Based on the more detected state and the response content ,
For the speech understanding conversation control step of determining the optimum meaning and determining the corresponding response content with reference to the conversation content stored in the storage means side, and the content determined by this speech understanding conversation control step A voice synthesizing step for generating a voice synthesizing output based on the response data instruction content stored in the storage means side, and a voice outputting step for outputting the voice synthesizing output from the voice synthesizing step to the outside.

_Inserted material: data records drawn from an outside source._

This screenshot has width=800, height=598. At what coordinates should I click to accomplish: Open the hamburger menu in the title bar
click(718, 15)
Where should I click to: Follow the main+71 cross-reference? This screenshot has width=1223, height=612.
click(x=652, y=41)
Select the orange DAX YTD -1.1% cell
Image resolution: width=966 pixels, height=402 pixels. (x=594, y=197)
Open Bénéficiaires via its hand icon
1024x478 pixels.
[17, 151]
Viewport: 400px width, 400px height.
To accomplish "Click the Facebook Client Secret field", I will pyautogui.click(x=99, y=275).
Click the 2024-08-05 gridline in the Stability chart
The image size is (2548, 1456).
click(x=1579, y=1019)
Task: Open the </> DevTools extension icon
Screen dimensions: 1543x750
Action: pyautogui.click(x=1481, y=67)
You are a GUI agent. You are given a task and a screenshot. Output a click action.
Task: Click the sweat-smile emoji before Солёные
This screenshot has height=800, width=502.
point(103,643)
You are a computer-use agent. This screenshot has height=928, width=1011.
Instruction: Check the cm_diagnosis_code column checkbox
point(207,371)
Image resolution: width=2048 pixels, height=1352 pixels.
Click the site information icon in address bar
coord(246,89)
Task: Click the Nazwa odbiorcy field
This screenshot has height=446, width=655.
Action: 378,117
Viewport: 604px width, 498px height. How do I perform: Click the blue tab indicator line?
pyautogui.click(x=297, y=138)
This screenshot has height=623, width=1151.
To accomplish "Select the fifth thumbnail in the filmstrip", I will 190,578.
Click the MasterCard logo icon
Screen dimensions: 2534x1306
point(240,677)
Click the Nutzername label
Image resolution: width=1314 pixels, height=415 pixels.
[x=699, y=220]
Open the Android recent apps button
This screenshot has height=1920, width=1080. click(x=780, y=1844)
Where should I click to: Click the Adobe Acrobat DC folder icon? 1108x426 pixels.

Characteristic speech recognition dialogue processing method.

4. The speech input data from a speaker is analyzed to generate speech feature data, and this speech feature data is compared with standard speech feature data of recognizable words registered in advance to determine word detection data. In the voice recognition dialogue method of outputting, receiving the word detection data, understanding the meaning of the input voice, determining and outputting the corresponding response content, in order to perform voice recognition, the age or gender of the speaker, etc. The main body of the apparatus having storage means for storing data preset corresponding to the above, and data preset corresponding to the age or sex of the speaker in order to output a response to the recognized voice. A plurality of cartridges detachably attachable to the device main body are provided, and at least one selected from the plurality of cartridges is attached to the device main body to install the cartridge on the device main body side. Connected to the voice recognition response processing unit, the storage content stored in the storage means, the standard voice feature data for a recognizable word registered in advance corresponding to the age or gender of the speaker, It is formed of response contents corresponding to recognizable words registered in advance corresponding to the age, sex, etc., and response data instruction contents storing instruction contents for instructing what kind of voice synthesis output is generated. The voice recognition response processing unit includes a state detection unit that detects a state.
A voice analysis step of analyzing voice input by the voice input means to generate voice feature data, and voice feature data from the voice analysis step, and based on the stored contents stored in the storage means. In the word detection step of outputting the word detection data for the input voice, while understanding the meaning of the input voice by receiving the word detection data from the word detection step , the state detected by the state detection step,
A voice understanding conversation control step of selecting an optimum meaning based on the response content and determining the corresponding response content with reference to the conversation content stored in the storage means, and this voice understanding conversation control step. A voice synthesis step for generating a voice synthesis output based on the response data instruction content stored in the storage means, and a voice output for externally outputting the voice synthesis output from the voice synthesis step in response to the response content determined by And a voice recognition dialogue processing method.